At project start, there was a rough idea of how to design an Earth observation system to achieve the above objectives, as well as a general idea that such a system is useful for monitoring railways or geographically similar distributed infrastructures.
We identified further use cases for such an infrastructure earth observation system - road, dyke and power line monitoring - and created specific requirements for our pilot use case, the monitoring of railway tracks, as well as a demonstration scenario to test these requirements. While the final project goal is to setup a satellite constellation, the first step is to develop and integrate our system into an airborne prototype to demonstrate the feasibility of the concept. To keep our developments as compatible as possible for use in a satellite, we have expanded our use case requirements accordingly. This is to ensure that our solution is also suitable for the communication bandwidth and computing capacity of a spacecraft and can withstand the environmental conditions in space.
Using the above, we updated our system design. This is now partitioned into the flight platform and a ground system. The latter has a user interface component as well as a processing platform, which communicates with the interface to accept tasks and present results. The processing platform is set up using standard components -- containers to encapsulate software for processing steps, a message passing middleware to let these components exchange information, and an S3 storage to store bulk data. For both the user interface and the platform infrastructure we developed working prototypes and verified most of them using data from measurement flights. On the non-user end the ground system communicates with our flight platform. This will contain an on-board processing computer, which we specified and made an engineering model of, which we environmentally tested to check that the same computer would also work in space even if it will only be mounted on our demonstrator airplane used in this project. We updated the design of that flight platform to include the sensing equipment (navigation systems, nadir/oblique RGB cameras, SAR), in two pods mounted below each of the planes wings. We designed and assembled the wing pods to include acquisition computers for the sensing equipment and developed synchronization between the SAR or cameras, respectively, and the navigation systems. We also tested the individual hardware components, i.e. prior to integration into the platform, and calibrated sensors in order to ensure useful data is recorded after plane take-off.

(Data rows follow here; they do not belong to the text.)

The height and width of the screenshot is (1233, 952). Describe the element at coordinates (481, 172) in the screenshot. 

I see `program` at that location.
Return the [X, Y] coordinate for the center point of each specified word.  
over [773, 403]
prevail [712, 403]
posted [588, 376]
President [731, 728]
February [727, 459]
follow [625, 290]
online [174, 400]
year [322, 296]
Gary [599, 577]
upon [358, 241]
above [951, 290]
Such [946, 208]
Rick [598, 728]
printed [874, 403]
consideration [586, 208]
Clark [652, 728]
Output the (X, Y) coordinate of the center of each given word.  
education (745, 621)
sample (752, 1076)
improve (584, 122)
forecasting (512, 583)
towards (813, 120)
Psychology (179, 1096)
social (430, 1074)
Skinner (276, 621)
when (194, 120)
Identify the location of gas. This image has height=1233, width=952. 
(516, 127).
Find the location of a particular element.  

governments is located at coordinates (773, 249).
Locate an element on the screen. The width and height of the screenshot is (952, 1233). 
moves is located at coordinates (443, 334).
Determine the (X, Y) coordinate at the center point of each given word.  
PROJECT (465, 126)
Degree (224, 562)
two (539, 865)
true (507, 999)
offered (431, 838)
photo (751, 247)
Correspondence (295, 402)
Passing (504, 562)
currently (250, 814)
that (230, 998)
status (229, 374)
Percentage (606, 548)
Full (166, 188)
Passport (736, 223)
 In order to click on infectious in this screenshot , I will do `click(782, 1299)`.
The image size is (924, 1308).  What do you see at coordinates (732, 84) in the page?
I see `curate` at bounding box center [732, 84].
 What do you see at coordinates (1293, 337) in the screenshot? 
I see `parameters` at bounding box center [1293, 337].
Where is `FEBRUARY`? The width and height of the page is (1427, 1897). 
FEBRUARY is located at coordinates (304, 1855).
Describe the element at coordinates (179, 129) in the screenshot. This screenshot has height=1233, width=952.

One of the main ideas is to use sensors with different properties to observe the infrastructure and to find obstructions on, in our pilot use case, railway tracks. To do so, we developed and implemented processing steps from sensor data acquisition to the output of obstacle detections. For the RGB images, these are the determination of the regions of interest based on map data, geo-referencing of images, image masking and the detection of tracks in those images to find anomalies by comparing detections to railway track maps. For SAR, the steps are image formation in pre-determined regions of interest to produce SAR images corresponding to geo-referenced tiles, as well as the detection of changes of these SAR image tiles against references images. Finally these almost independent processing chains are joined by fusing the detections from the SAR and the RGB chains. For the individual processing steps, as well as for the software infrastructure to run them on the on-board platform, we developed prototypes, which are currently being integrated into the on-board processing system.
We also recorded datasets. This resulted in a preliminary RGB image dataset showing railway tracks with various anomalies captured on a very large and very diverse model railway, RGB images of railway tracks from UAV flights, as well as a small dataset of overlapping SAR and VIS images of railway tracks, some with obstacles placed onto them.